Adriana Oliveira
O censo de 2022 aponta uma maior proporção da população feminina, dentro dessa dimensão as pesquisas nos mostram que a maioria das mulheres são negras, dito isto, preciso explicar que não tenho a pretensão de me debruçar sobre um estudo estatístico acerca da população feminina negra no Brasil (confesso que não ousaria fazer essa caminhada pelos corredores de Exatas).
O que pretendo lhes trazer por meio desse texto, que pode soar até um pouco indigesto inicialmente, é um convite à reflexão: a raça em considerável parte da jornada, virá antes do gênero.
É fato que a violência de gênero tem se mostrado catastroficamente democrática, ela invade distintos espaços de poder, classes sociais, profissões e raças, entretanto, precisamos nos atentar, e ter a sensibilidade para assimilar que a violência de gênero e suas consequências ainda são consideravelmente vultosas contra a mulher negra.
A magnifica Bell Hooks, em sua obra *Irmãs do Inhame*, título que reflete a solidariedade genuína que habita entre nós, mulheres negras, irmãs, conhecedoras tão profundas das dores que nos atravessam, a metáfora faz referência ao fato de sermos e estarmos tão conectadas quanto as raízes de inhames que crescem juntas ao subsolo.

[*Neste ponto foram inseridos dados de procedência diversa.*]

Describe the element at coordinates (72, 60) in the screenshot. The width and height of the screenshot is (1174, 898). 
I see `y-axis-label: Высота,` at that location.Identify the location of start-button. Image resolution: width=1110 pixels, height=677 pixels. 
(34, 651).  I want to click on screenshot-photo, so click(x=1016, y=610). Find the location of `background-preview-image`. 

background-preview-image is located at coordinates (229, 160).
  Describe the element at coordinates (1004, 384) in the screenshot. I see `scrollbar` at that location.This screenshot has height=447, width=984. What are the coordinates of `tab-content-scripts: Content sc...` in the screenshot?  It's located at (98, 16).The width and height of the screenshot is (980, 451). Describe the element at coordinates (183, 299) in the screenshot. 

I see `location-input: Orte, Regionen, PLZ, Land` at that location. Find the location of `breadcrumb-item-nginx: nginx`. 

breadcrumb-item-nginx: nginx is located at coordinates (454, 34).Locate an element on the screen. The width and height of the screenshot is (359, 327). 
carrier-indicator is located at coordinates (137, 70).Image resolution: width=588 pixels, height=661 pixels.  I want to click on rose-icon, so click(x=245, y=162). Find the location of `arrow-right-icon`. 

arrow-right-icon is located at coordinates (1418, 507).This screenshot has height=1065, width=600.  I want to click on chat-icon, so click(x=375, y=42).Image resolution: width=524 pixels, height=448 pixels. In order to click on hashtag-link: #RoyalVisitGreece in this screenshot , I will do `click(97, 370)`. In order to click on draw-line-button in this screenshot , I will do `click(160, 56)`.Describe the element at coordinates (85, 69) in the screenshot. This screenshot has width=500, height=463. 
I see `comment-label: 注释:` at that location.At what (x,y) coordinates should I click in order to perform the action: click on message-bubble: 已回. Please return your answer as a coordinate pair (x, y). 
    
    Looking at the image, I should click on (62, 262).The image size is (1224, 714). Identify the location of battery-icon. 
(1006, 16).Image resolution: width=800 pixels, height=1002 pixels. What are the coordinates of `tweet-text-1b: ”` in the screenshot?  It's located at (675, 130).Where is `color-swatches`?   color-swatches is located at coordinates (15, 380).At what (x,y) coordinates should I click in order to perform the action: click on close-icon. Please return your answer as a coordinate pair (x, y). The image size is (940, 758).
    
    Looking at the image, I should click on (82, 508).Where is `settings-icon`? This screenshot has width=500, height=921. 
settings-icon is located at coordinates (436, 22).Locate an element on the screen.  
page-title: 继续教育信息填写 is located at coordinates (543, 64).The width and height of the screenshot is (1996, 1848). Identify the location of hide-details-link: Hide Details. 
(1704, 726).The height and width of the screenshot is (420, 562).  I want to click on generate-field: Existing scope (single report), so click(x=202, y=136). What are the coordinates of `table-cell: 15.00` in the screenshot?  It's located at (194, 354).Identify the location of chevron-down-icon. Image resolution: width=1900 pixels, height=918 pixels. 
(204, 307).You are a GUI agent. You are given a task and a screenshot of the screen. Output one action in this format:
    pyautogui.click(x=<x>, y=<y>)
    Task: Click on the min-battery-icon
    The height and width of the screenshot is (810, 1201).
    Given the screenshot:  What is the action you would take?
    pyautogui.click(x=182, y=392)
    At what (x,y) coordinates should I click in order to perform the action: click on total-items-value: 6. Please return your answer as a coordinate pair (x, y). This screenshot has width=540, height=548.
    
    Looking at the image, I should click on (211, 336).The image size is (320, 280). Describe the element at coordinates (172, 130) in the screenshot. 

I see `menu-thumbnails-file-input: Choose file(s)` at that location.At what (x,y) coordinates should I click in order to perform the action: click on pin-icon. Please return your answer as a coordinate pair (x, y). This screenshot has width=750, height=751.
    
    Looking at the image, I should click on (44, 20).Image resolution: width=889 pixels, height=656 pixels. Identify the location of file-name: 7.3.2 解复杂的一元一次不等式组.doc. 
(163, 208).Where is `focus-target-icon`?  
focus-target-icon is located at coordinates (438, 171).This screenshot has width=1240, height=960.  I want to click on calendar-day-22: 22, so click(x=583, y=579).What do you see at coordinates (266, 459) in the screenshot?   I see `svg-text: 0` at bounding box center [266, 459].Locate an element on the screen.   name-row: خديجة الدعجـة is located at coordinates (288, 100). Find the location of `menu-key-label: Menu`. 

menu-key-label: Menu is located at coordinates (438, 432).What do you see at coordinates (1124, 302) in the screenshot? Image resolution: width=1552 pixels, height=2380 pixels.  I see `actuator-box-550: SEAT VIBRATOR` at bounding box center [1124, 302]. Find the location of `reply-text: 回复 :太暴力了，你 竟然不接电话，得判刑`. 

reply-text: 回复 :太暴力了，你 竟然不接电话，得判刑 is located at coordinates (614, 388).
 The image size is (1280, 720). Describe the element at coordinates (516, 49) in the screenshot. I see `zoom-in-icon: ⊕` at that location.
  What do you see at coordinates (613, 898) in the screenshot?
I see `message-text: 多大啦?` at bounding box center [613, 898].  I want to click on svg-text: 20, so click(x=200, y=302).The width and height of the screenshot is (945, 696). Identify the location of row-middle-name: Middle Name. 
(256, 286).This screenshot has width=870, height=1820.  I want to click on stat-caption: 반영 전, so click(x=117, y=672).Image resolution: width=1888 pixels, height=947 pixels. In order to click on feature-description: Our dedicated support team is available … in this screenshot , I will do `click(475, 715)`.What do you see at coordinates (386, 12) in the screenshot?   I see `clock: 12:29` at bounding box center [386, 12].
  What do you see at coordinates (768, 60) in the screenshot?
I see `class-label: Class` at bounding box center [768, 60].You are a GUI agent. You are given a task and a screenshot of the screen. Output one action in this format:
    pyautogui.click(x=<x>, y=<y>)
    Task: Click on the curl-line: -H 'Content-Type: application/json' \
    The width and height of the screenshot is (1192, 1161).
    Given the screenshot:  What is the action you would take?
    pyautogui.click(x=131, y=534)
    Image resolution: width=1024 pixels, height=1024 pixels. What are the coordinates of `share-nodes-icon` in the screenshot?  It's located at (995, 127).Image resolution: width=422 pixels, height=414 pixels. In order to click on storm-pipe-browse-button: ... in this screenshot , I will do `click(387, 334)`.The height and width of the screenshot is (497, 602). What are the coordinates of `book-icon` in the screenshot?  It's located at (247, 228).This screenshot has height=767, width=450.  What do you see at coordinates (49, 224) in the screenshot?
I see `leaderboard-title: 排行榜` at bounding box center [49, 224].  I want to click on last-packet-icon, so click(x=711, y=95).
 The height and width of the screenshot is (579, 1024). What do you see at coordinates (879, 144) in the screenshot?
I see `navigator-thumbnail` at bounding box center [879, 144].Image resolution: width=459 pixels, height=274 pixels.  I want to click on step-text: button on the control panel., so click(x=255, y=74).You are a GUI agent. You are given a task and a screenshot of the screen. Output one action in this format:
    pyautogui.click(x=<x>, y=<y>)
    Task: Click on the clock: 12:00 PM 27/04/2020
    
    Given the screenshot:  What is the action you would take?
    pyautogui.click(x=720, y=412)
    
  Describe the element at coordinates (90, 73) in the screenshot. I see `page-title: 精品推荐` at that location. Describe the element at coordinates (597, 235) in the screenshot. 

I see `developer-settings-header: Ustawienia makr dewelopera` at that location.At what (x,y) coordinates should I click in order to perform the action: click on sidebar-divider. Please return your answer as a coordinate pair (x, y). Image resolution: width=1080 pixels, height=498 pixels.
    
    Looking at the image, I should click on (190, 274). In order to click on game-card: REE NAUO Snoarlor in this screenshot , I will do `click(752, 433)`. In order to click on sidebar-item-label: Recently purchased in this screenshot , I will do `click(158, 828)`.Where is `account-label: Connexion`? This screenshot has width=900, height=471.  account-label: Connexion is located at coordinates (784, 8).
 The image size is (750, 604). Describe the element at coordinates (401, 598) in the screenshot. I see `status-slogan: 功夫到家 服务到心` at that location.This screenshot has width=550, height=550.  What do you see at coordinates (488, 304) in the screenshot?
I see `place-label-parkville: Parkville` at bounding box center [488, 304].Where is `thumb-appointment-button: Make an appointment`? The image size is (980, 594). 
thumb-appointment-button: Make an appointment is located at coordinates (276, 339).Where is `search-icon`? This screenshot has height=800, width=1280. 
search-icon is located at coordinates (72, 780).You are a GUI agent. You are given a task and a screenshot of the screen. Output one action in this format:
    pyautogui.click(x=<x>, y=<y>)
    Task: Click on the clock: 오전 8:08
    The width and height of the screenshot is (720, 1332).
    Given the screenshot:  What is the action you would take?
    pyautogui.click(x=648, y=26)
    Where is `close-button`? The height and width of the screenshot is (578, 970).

Mas avançando a questão central que quero citar, em um determinado capítulo deste livro, Bell Hooks, fala sobre o ato de fazer uso da verdade, confrontar as verdades mesmo que desconfortáveis, é passo importante para se buscar mudanças sociais significativas e nos insurgirmos contra as opressões que atacam nossa existência.
Quando uma de nossas irmãs sofre qualquer espécie de violência por conta “a priori” do gênero, e busca suporte para enfrentamento dessa violência, seja ajuda médica, assistência jurídica e tantas outras formas de suporte e/ou proteção, que nosso sistema (oferece?), e mesmo assim, inicia esse atendimento sendo maltratada desde o primeiro momento, seja com a falta de empatia que deveria ser requisito básico nestes espaços, sofrendo os mais diversos constrangimentos, só demonstra que sofremos uma tríade discriminatória, que é ser negra, mulher e em parte considerável, hipossuficiente.
Ser mulher negra é fazer parte de um grupo hipervulnerabilizado, e quando se trata de violência de gênero, ainda estamos distantes de sermos acolhidas como pessoas dignas de proteção.
Encerro essa reflexão, desejando que a sociedade possa firmar entendimento de que mulheres negras, além da questão de gênero, acumulam marcadores sociais.